- **Work instructions**
Which lines in the material below contain the word "size", matching case exactly? Pick out each of those lines and copy it.

== Records for this exercise ==

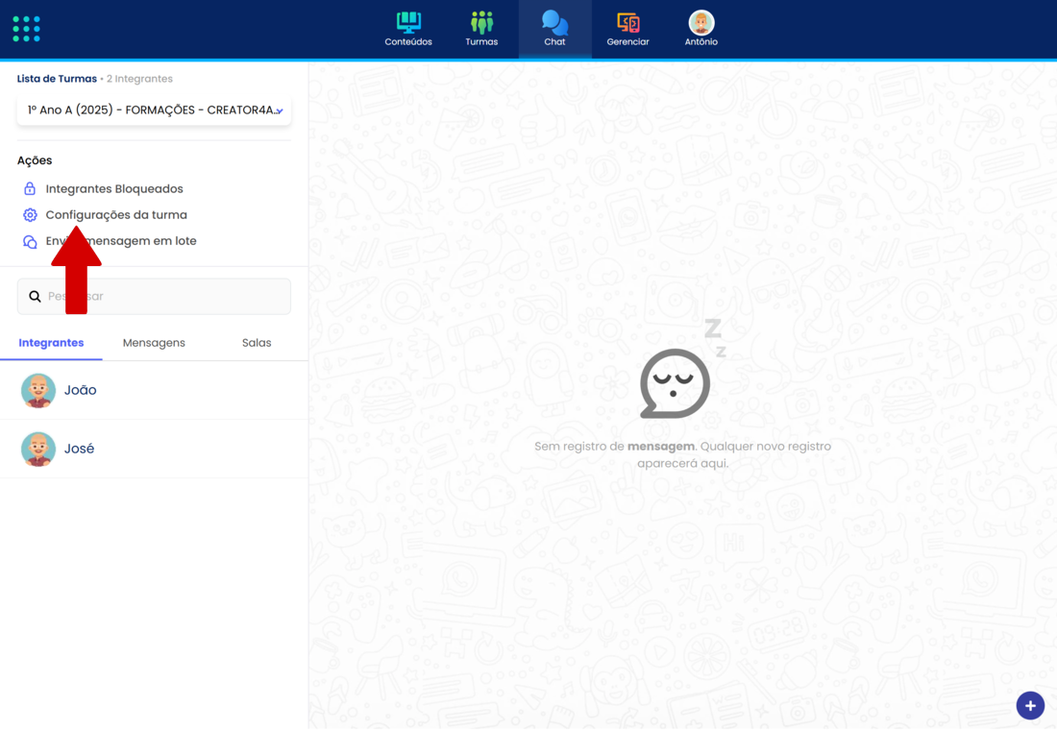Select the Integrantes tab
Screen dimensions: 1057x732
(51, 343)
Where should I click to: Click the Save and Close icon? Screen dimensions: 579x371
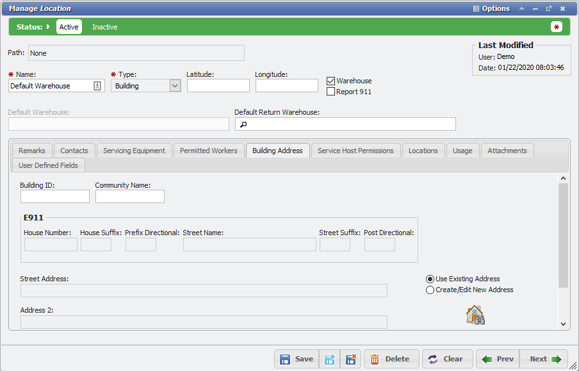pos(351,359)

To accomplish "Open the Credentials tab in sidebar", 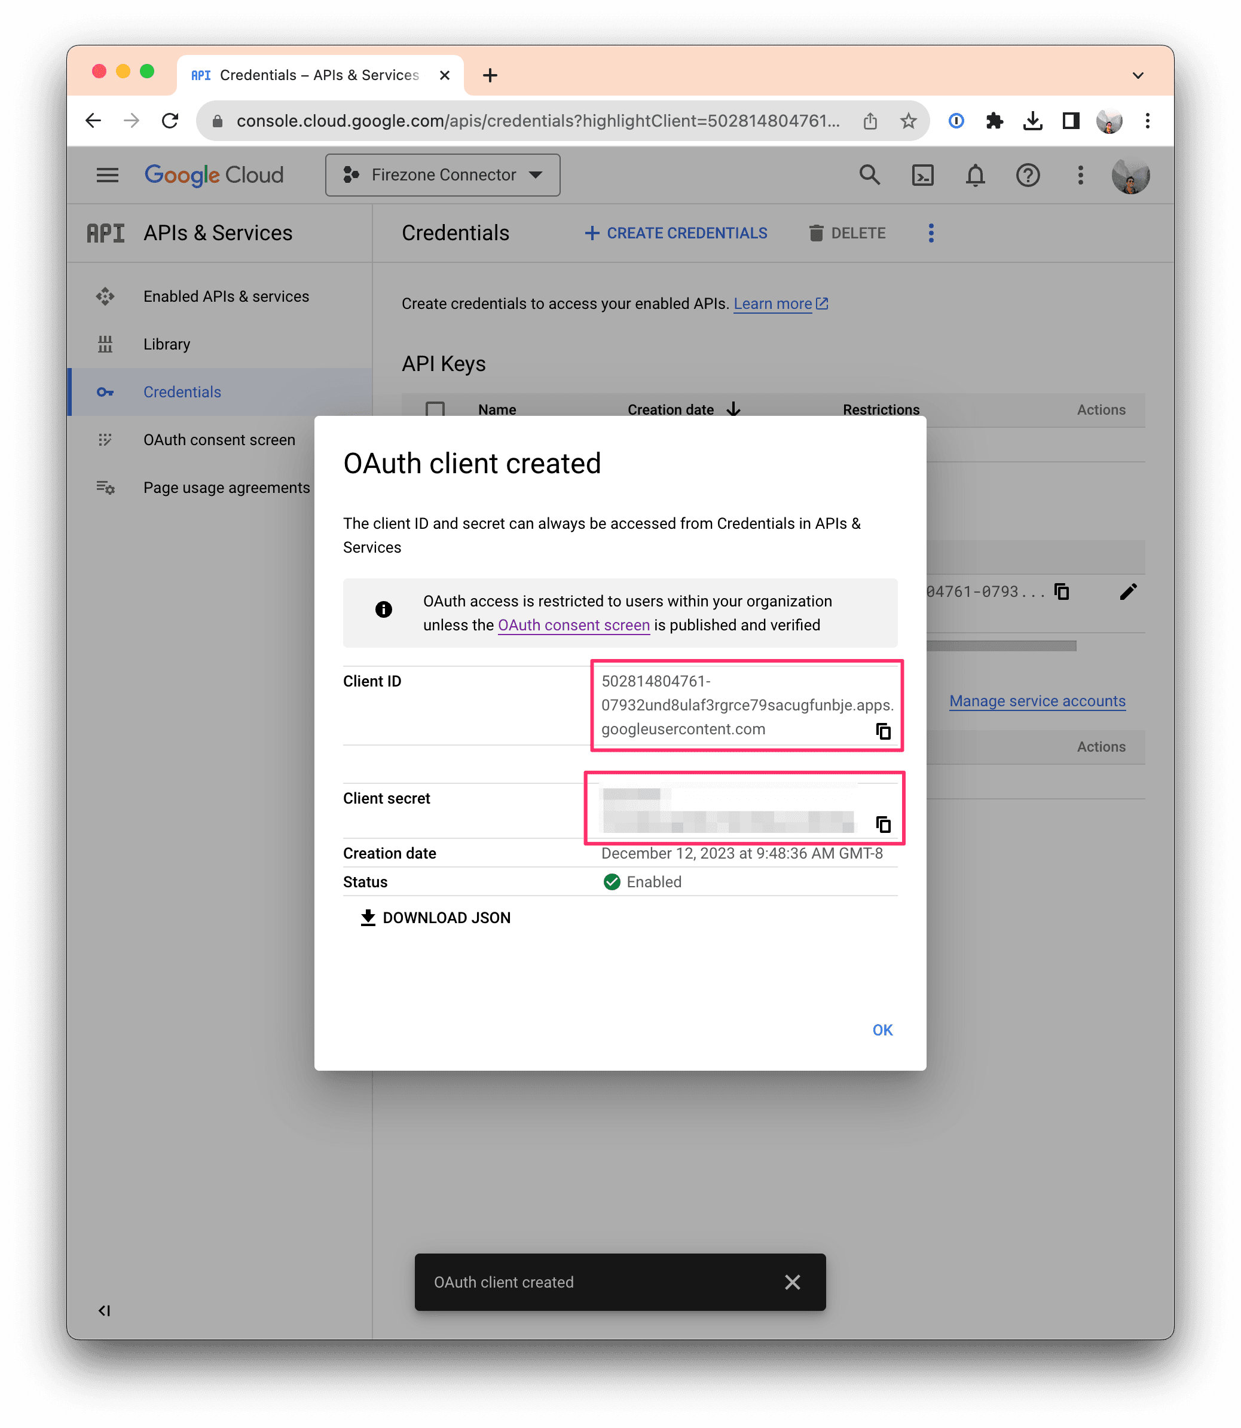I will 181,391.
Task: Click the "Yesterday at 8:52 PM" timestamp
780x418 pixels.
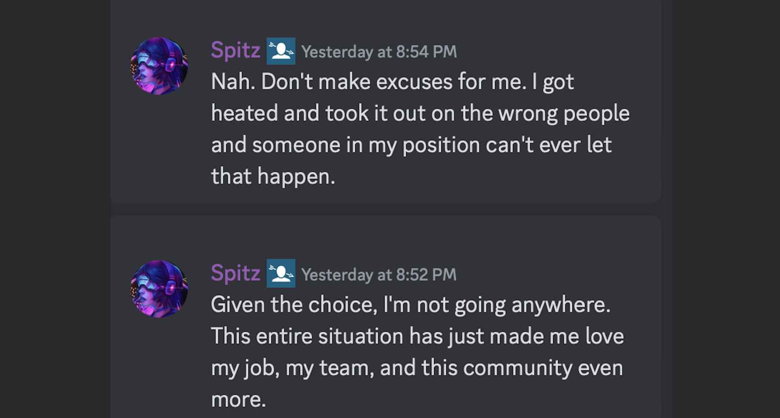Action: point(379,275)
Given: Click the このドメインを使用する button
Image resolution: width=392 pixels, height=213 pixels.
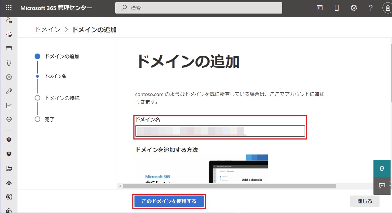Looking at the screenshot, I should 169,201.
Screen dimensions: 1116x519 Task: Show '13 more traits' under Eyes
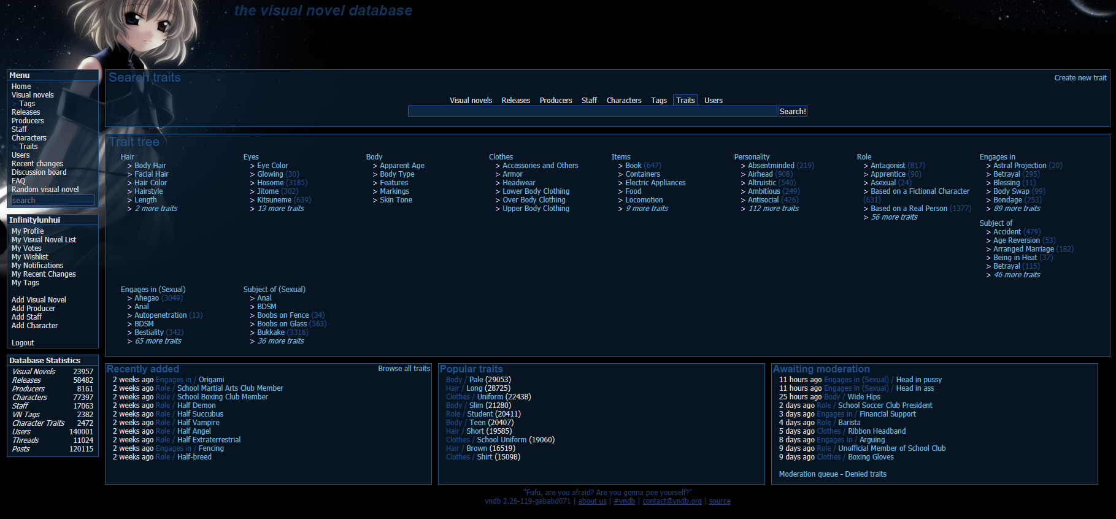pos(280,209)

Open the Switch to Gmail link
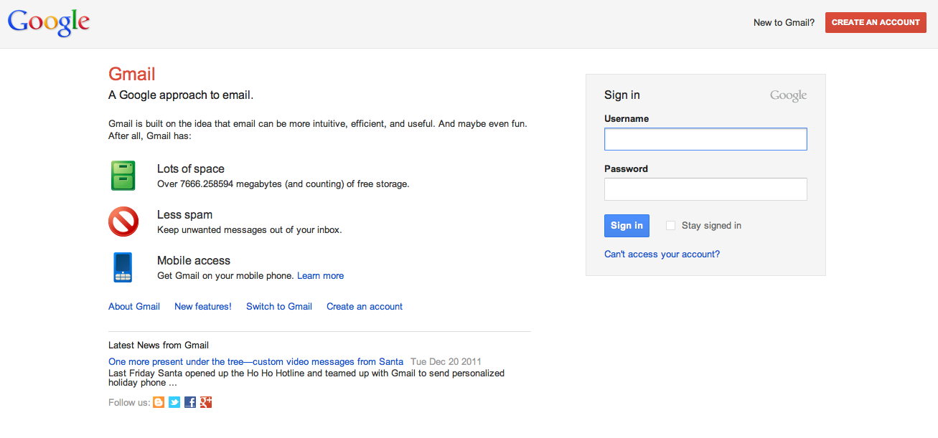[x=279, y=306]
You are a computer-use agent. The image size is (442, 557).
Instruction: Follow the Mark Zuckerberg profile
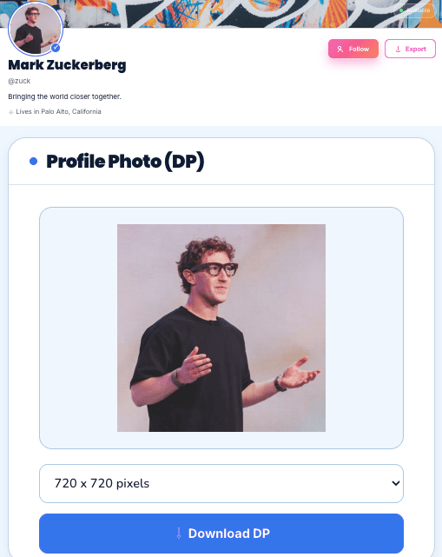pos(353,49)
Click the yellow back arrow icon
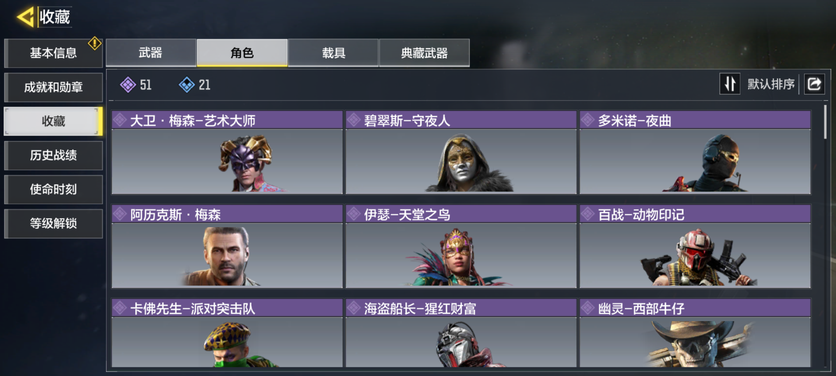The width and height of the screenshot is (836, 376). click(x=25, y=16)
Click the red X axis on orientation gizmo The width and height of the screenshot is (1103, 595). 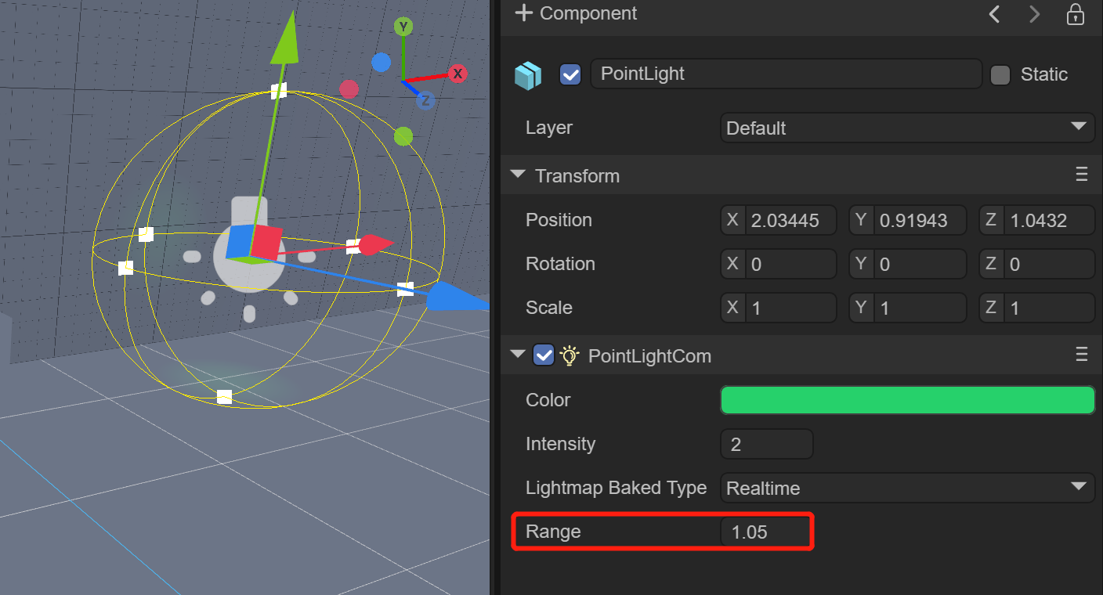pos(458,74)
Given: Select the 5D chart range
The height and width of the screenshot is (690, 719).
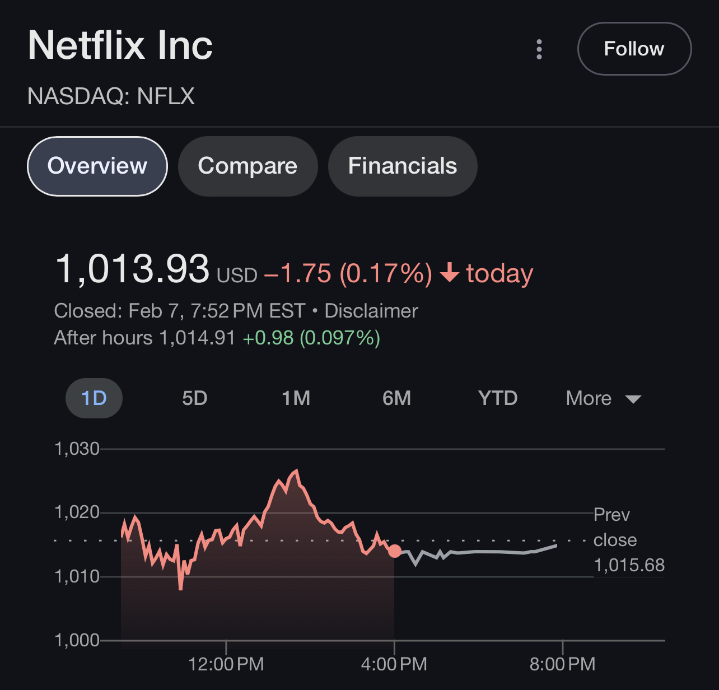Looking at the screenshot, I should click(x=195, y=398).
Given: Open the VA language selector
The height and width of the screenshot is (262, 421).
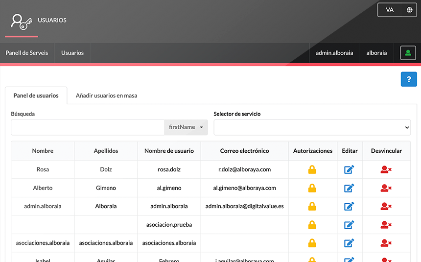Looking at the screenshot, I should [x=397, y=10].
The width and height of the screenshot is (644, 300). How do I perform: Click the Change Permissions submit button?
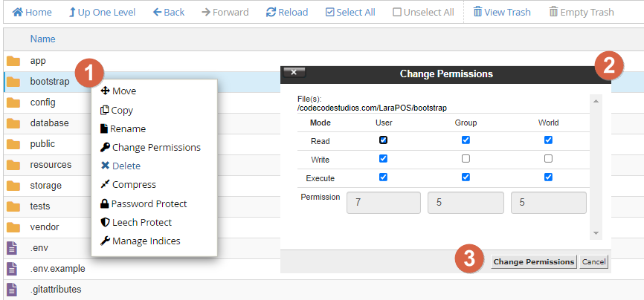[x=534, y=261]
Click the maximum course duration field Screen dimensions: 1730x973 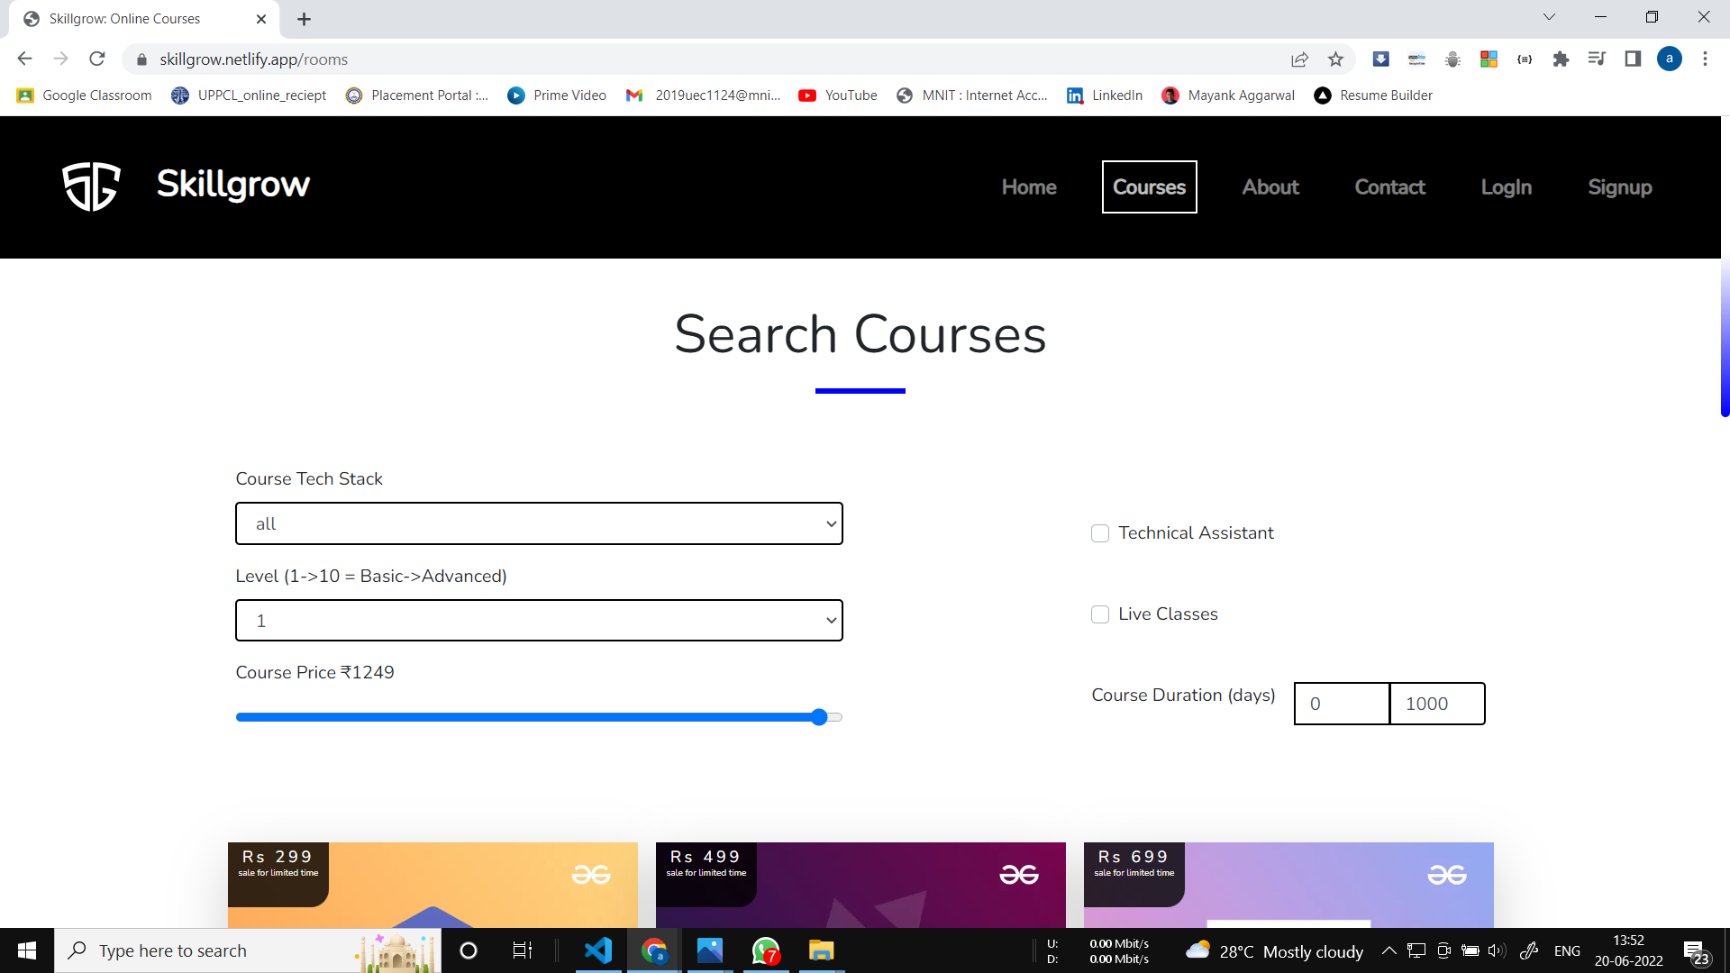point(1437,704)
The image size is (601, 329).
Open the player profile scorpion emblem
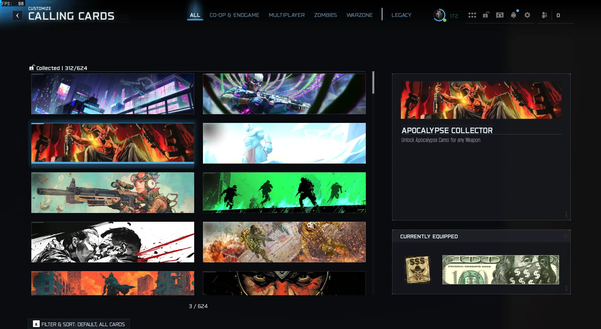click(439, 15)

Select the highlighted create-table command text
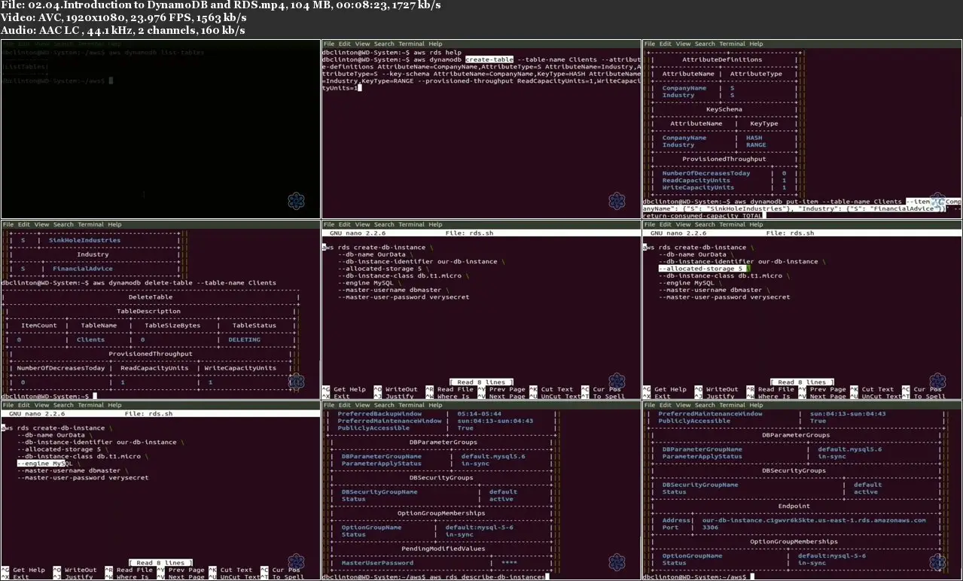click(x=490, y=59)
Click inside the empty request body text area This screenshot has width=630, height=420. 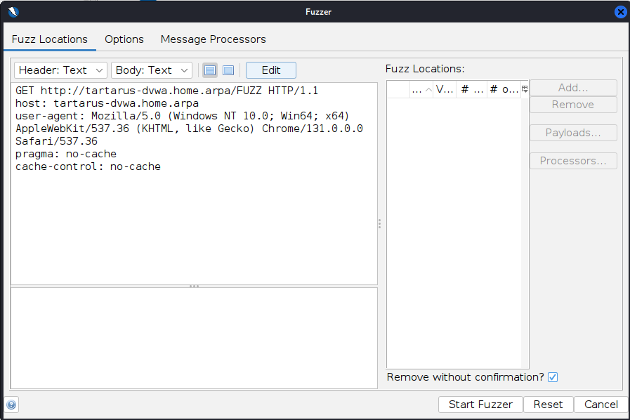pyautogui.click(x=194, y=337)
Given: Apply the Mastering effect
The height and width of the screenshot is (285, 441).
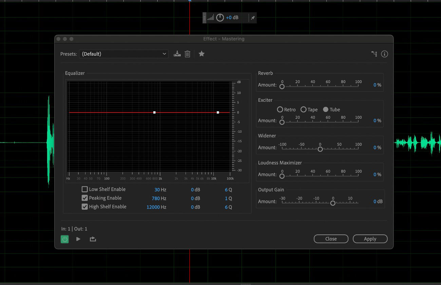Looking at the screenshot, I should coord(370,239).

===

- **Correct result**
You are a computer-use agent. The image size is (442, 557).
The image size is (601, 329).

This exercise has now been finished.